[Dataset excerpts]

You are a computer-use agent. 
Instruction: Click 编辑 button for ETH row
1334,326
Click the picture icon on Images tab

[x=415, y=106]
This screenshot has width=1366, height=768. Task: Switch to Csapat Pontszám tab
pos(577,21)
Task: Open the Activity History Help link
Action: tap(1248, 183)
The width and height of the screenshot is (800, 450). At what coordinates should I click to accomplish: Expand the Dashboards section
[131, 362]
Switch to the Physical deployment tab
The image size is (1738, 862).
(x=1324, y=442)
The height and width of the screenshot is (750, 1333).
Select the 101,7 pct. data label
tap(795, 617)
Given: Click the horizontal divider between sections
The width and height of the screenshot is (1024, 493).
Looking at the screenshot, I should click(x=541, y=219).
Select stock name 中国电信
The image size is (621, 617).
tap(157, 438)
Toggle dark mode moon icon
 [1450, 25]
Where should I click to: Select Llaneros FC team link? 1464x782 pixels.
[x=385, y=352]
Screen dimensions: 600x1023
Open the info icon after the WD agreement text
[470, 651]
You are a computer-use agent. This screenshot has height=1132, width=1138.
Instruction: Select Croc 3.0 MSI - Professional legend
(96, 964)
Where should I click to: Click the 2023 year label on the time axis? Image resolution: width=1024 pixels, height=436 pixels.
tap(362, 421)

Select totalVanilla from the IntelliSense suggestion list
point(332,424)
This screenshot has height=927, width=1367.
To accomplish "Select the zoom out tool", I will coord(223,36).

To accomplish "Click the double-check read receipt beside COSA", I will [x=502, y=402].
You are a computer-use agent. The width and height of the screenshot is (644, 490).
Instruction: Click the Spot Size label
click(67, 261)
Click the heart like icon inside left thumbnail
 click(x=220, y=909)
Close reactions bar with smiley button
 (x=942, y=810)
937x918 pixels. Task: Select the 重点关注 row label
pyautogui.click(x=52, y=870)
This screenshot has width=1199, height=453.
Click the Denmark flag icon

Activity: Which lines of the records contain "will"? Show each of them.

Response area:
To accomplish "Select the zoom out tool", I will coord(223,36).
To accomplish "Click the double-check read receipt beside COSA", I will [x=502, y=402].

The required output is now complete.